As we begin to transition to a new Congress, immigration advocates and analysts on both sides of the aisle are assessing what immigration actions the Biden administration might use to help Venezuelan refugees not covered by TPS and P4V policies and still be politically viable in the lame duck session and in a future narrowly divided political environment. During critical periods like this when there are a myriad of important issues competing for attention, lower profile issues are at risk of being forgotten. One of the most recent of these has to do with refugees inadvertently left out by recent protectionary measures: Venezuelan refugees who are not covered by either Temporary Protective Status (TPS) or the Process for Venezuelans (P4V) announced in October.

As we will see, the Venezuelans refugees who fall into the “gap” between these two programs are important not only because their humanitarian needs are on par with those of their counterparts who qualify for either program, but also because the arbitrary nature of their exclusion undermines the coherence of the Biden administration’s strategy to deal with Venezuelan migration to the southern border.

Who is covered by TPS?

TPS is offered to foreigners in the United States whose home countries are designated by the Department of Homeland Security as too dangerous  to return to. The status protects these immigrants from removal proceedings and grants them the ability to apply for work authorization for a period of time. DHS re-designated Venezuela for TPS in September of this year, allowing Venezuelans continuously physically present in the U.S. since early March 2021 to register (or re-register) for the program. 

According to the latest available data, there were over 94,000 approved Venezuelan TPS applications in fiscal year  2022 and 135,000 still pending. That means Venezuelans face by far the largest backlog for TPS countries, 40,000 ahead of second-place Haiti, and dwarfing the remaining top three for FY 2022.

And there may be more to come: DHS estimates that altogether there are roughly 343,000 Venezuelans eligible for TPS currently in the country.

Who is covered by P4V? 

While TPS has been the primary administrative response for Venezuelans already in the United States, the Biden administration announced the Parole Process for Venezuelans in mid-October in response to the growing number of Venezuelan refugee and migrant arrivals at the southern border.

Modeled on a similar program for Ukrainians, this program is capped at 24,000 beneficiaries and excludes Venezuelans currently residing in the United States, as well as those who have been removed from the U.S. within the past five years or who have crossed through Mexico, Panama, or the U.S. without authorization after October 18, 2022. 

Who is left out?

While both of these measures are welcome, taken together they have the unintended consequence of creating a “gap” for eligibility between the programs.

Venezuelan asylees who arrived after the March 9, 2021, continuous physical presence date for TPS but before the October 18, 2022, P4V eligibility date have limited options for protection or work authorization. Prospects for asylees waiting to have their claims expeditiously heard in court are dim. There is a significant backlog for asylum hearings, with an average wait time of 1,621 days. In FY 2022, only 1,960 Venezuelans received an asylum hearing. That 77 percent of these hearings resulted in asylum being granted is a good indicator that many of those waiting have valid claims.

It is difficult to estimate how many people are currently stuck in this gap. One method is to look at CBP Nationwide Encounter numbers and exclude Title 42 encounters, which result in expulsion based on purported Covid-19 related risks. Counting only Title 8 encounters — those that can be considered routine enforcement actions based on suspicion of illegal entry — and excluding the months of March 2021 and September 2022 entirely places the number of these encounters at 199,155. 
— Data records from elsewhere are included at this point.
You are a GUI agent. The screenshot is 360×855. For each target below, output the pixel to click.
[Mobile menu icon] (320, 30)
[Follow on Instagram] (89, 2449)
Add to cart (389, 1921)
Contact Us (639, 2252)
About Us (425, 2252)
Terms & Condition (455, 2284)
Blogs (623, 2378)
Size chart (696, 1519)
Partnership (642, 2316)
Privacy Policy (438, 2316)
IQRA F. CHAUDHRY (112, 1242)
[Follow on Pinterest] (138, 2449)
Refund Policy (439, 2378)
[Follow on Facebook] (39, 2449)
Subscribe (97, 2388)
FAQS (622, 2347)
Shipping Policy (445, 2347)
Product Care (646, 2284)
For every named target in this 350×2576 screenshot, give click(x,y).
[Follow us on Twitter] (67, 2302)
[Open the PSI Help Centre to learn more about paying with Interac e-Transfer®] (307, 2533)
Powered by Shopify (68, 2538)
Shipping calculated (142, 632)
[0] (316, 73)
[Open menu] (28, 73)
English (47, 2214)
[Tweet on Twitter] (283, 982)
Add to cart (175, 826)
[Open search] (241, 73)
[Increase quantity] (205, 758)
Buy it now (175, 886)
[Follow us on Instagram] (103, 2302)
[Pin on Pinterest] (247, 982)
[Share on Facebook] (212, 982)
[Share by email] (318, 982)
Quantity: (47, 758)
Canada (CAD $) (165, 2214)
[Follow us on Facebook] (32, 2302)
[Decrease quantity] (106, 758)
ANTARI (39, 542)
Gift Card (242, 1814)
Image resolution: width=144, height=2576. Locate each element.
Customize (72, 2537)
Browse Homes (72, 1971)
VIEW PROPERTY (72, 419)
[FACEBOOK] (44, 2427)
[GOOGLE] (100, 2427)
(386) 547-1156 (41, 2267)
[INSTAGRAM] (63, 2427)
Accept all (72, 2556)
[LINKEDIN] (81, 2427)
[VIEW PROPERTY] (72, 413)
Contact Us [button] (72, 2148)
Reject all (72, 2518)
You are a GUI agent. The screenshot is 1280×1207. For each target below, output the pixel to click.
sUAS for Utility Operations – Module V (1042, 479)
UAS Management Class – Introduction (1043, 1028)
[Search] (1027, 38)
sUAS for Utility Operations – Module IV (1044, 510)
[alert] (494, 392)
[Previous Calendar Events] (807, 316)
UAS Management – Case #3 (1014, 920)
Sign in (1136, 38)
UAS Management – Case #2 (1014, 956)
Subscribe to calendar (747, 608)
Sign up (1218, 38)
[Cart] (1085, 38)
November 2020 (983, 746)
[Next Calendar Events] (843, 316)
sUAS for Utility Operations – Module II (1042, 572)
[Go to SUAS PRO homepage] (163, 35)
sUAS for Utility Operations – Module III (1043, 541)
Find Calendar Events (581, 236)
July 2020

This calculation is imperfect because the Title 8 encounter data does not specify how many people are let past, but this should give us a ballpark figure. The latest numbers indicate that roughly 83 percent of Title 8 encounters in FY 2022 were apprehensions, which entails temporary physical control or detainment. Those detained may be held in detention facilities or released pending the outcome of their asylum cases. The remaining 17 percent of encounters were deemed “inadmissible,” meaning they were turned back to their last country of transit. Given the considerable number of unknown variables any estimate will inevitably include a high degree of speculation, but with this breakdown it can be reasonably assumed that around 165,000 Venezuelans fall in between the eligibility requirements for TPS and P4V. 

What could the Biden administration do? 

One option to address this discrepancy is to redesignate Venezuelan refugees for TPS and amend the continuous presence date to align with the announcement date of P4V. This would make the bifurcation between these two programs more clear. The redesignation, paired with an increase in the parole cap, could communicate that asylees from Venezuela who arrived prior to the P4V announcement will be given a fair hearing and will be afforded protection as they wait to be able to do so while underscoring that P4V is far and away a better option for Venezuelans seeking relief in the United States than making the perilous journey to the southern border.

Refugee policy is often arbitrary, inconsistent, and opaque. The Biden administration should act to ensure that the potentially hundreds of thousands of Venezuelans refugees not covered by TPS and P4V who have suffered the same indignities as their eligible counterparts are not denied equal measures of relief.